Problem A:
In the blog post about running into an old flame, when did the writer agree to have coffee with him?
Problem B:
Reproduce the passage of the blog post about meeting an old flame that starts with "As I got closer" and goes on through "is actual anxiety.".
Problem C:
Take the blog post about meeting an old flame further, picking up after its last sentence.
***** Excerpted passage *****
So now that I’ve gone pwp, I feel like I can discuss an unrelated issue that has resurfaced in my personal life. If you read One Smart Mama, you may have come across this letter – yes, I am “Perplexed”! Well, here’s the next episode in this docu-drama.
So today I was walking home from the library, and saw a familiar figure coming across the quad. There was no avoiding running into my old flame, the guy who broke my heart so many years ago. Following some inane chit-chat (“it’s so funny how I never run into you on campus!”) I ended up agreeing to have coffee next Monday afternoon. It’s the same day as my next ultrasound – so I’m reserving the right to cancel if I get bad news. But anyway, regardless, there it is.
The previous overture, the one mentioned in the letter to Mel, I was able to brush off and ignore, and that was a month ago. A whole month!!! Wow – so much has happened since then.
But I digress.
As I got closer to home, I wondered whether T. was still here or had already left to go back to VA. I’d left my cell phone at home by mistake and wasn’t able to call and find out. I thought, “I’m going to cry if the car’s not there.” Then I heard the car door slam and I broke into a trot. Yay, he was still here! So happy!
I love my husband with my whole heart, and the last thing I want to do is anything that could hurt our marriage. I told him about the run-in and he cracked his usual jokes about how he’s going to go to A’s office and widdle in the corners. Or call his cell phone and growl. 🙂 But I’m not entirely sure how much of this is pro forma and how much is actual anxiety.
To me, there is just no comparison. It’s like the difference between Hercules and Twiggy (T. being Hercules).
Ok, so while we’re on the topic, here’s the other story behind the story, events that I’m still pondering.
***** Information given *****
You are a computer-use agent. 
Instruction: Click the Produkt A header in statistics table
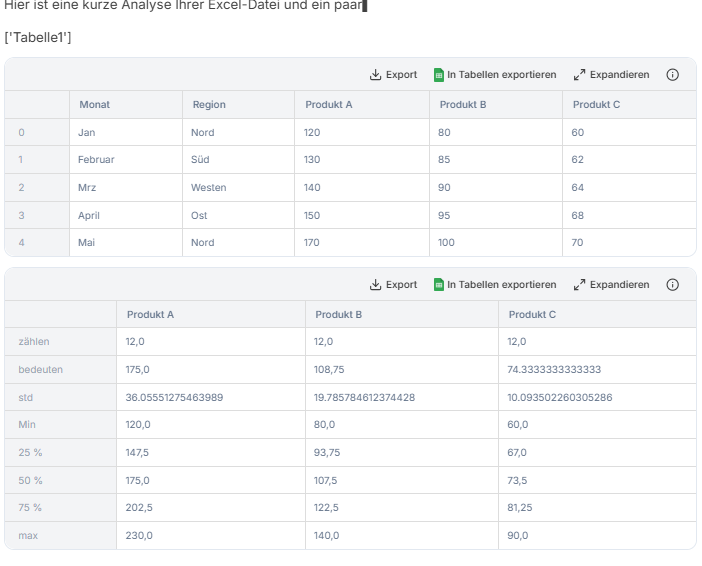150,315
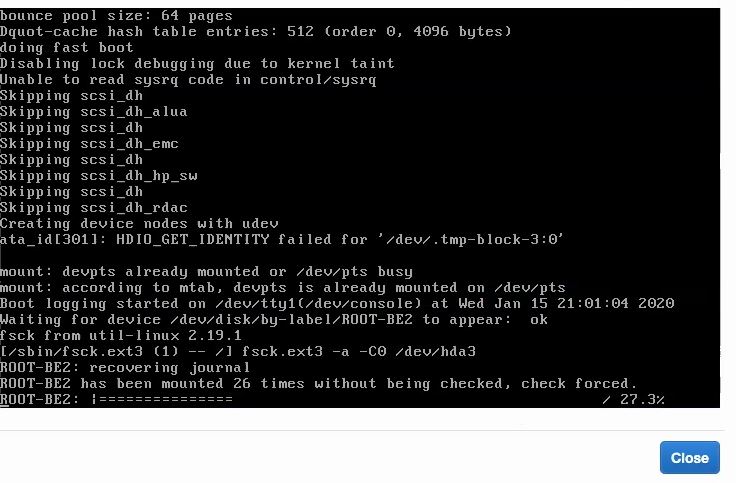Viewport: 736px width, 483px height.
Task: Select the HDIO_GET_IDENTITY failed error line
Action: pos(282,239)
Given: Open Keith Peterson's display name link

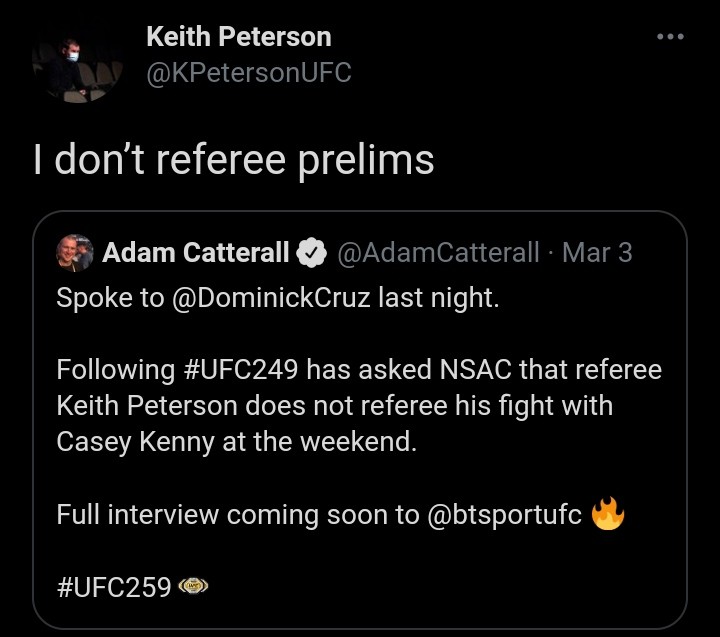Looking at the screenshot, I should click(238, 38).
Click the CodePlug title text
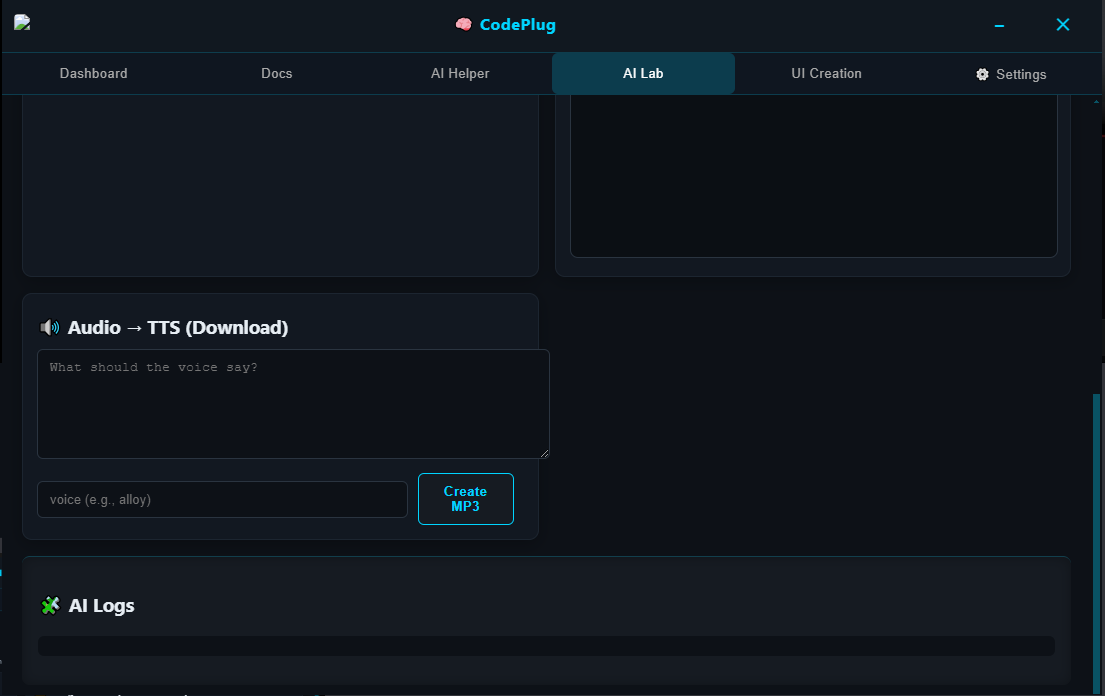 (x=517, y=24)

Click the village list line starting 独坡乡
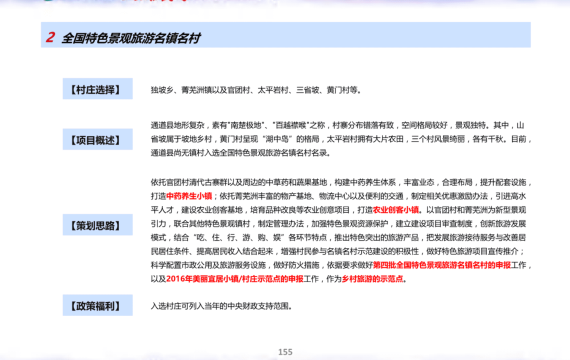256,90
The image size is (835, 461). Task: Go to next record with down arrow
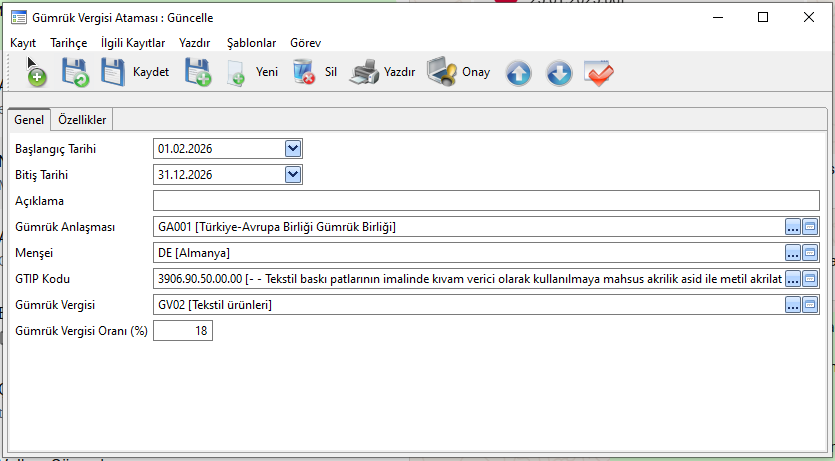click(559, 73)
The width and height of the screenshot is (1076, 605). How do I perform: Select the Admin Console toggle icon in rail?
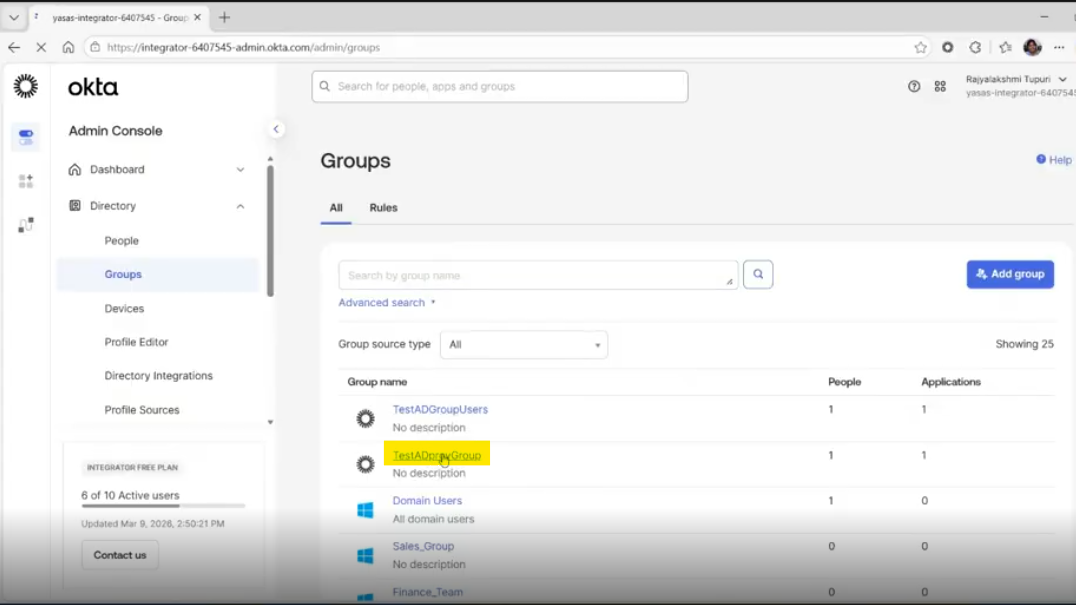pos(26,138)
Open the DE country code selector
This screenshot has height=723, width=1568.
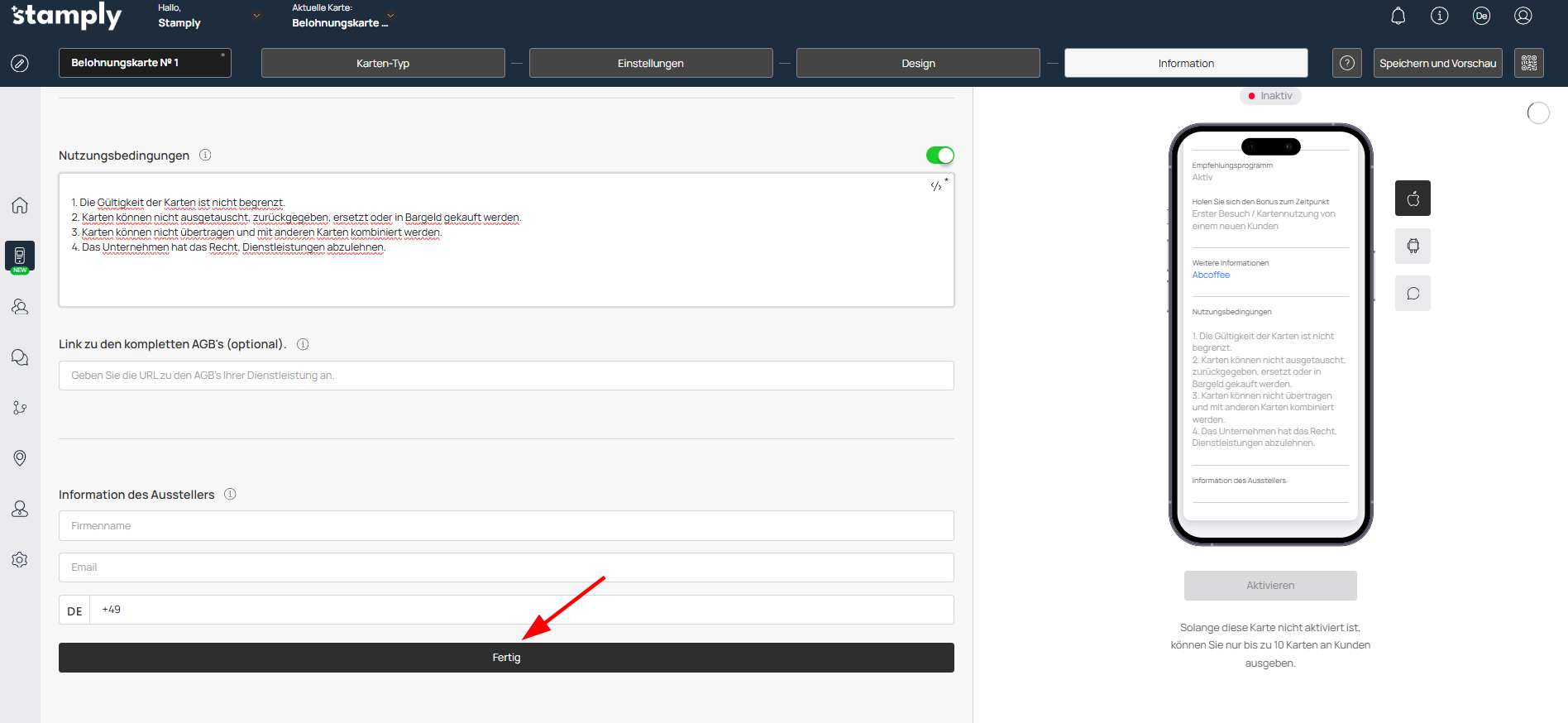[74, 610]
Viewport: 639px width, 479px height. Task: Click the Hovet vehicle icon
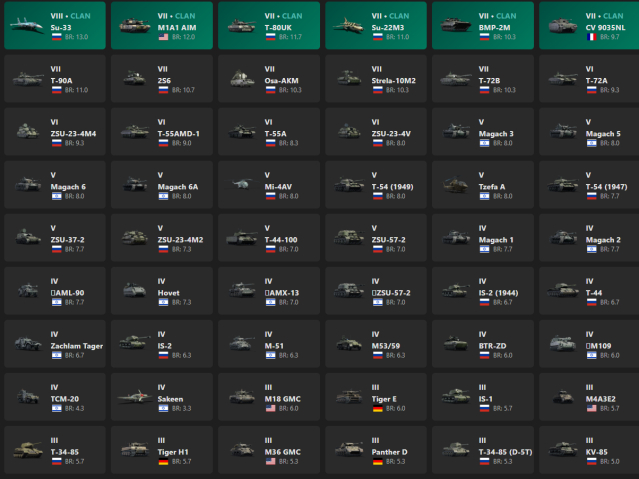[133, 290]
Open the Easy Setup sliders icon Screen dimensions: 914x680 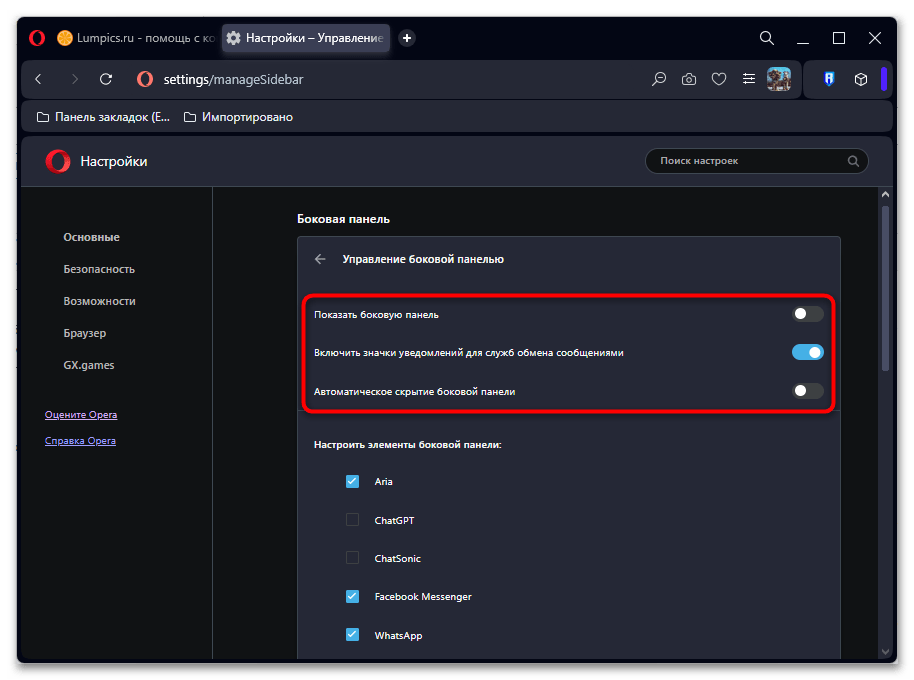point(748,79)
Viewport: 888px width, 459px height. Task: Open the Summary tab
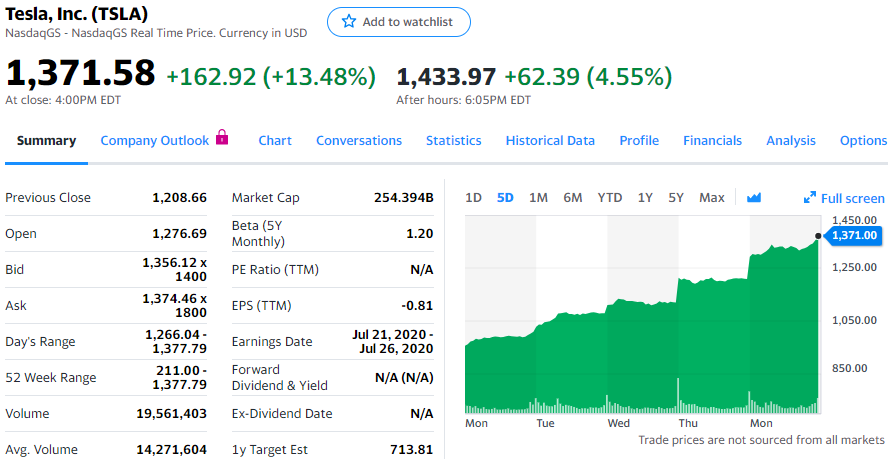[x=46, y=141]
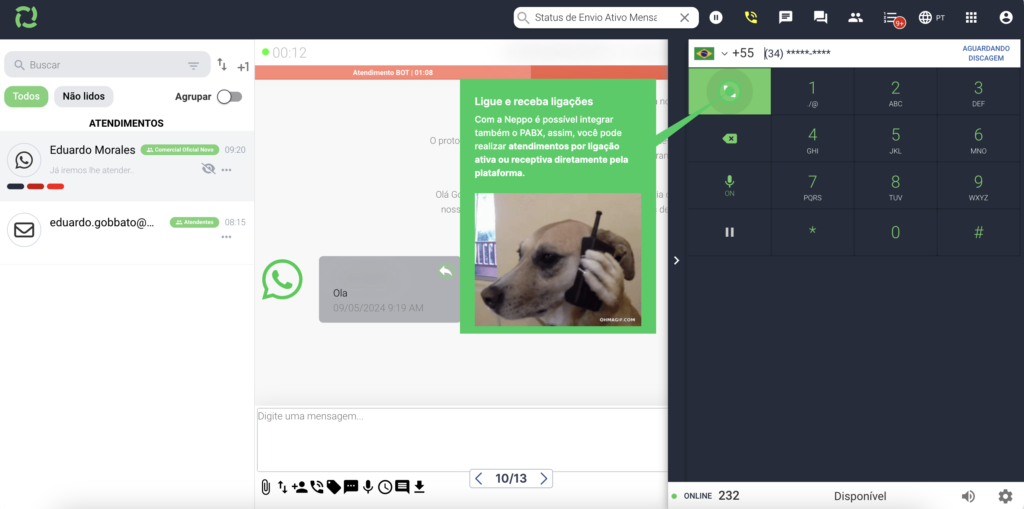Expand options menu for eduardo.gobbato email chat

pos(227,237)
*****
Task result A:
Next Monday afternoon.

Task result B:
As I got closer to home, I wondered whether T. was still here or had already left to go back to VA. I’d left my cell phone at home by mistake and wasn’t able to call and find out. I thought, “I’m going to cry if the car’s not there.” Then I heard the car door slam and I broke into a trot. Yay, he was still here! So happy!
I love my husband with my whole heart, and the last thing I want to do is anything that could hurt our marriage. I told him about the run-in and he cracked his usual jokes about how he’s going to go to A’s office and widdle in the corners. Or call his cell phone and growl. 🙂 But I’m not entirely sure how much of this is pro forma and how much is actual anxiety.

Task result C:
One Thursday evening in September, I had dinner with another old friend, we’ll call her Sally. Sally and I met about a year after the falling-out with A, so she got the whole sob story while it was still fairly fresh. In a strange twist of fate, Sally ended up in grad school at the same institution where A. got his first job… which is where I am now. So anyway, at this recent dinner Sally asked me whether I’d seen or talked to A. since I came here last year. I said only once, but that I still felt that there were a lot of issues left unresolved from the way the relationship had imploded so long ago. She said, “I’ll pray for you.”
Cynic and skeptic that I am, I just thought “HA!” But then I thought, “ok, why not? Bring it on! Let’s see if this prayer thing has legs.”
Exactly one week later, I was walking across campus with a new friend (referenced in my comment on Mel’s post) and we ended up talking about A, and it turned out she KNOWS him, and boy did she ever have some choice words to say, none of them positive. It was one of the most surreal experiences of my life. Everything she said rang true – as she described his relationships with women she knew, it was like hearing my own life being described to me. And suddenly I knew – it wasn’t me – all this time, IT WASN’T ME! Or, ok, it was partly my fault that things imploded, but in another sense it was inevitable. The way she described the particular vulnerabilities of the women he’d dated here were the same vulnerabilities I had 10 years ago. But not anymore. So much has been made whole through T’s unqualified and generous love. I felt freed of the remorse, self-recrimination, and self-doubts that had plagued me for 10 years. For the next four or five days I felt almost giddy with happiness. The word “rejoice” actually feels about right for how I felt.
And then exactly one week after that conversation, I got the e-mail invite to dinner. And diverted it.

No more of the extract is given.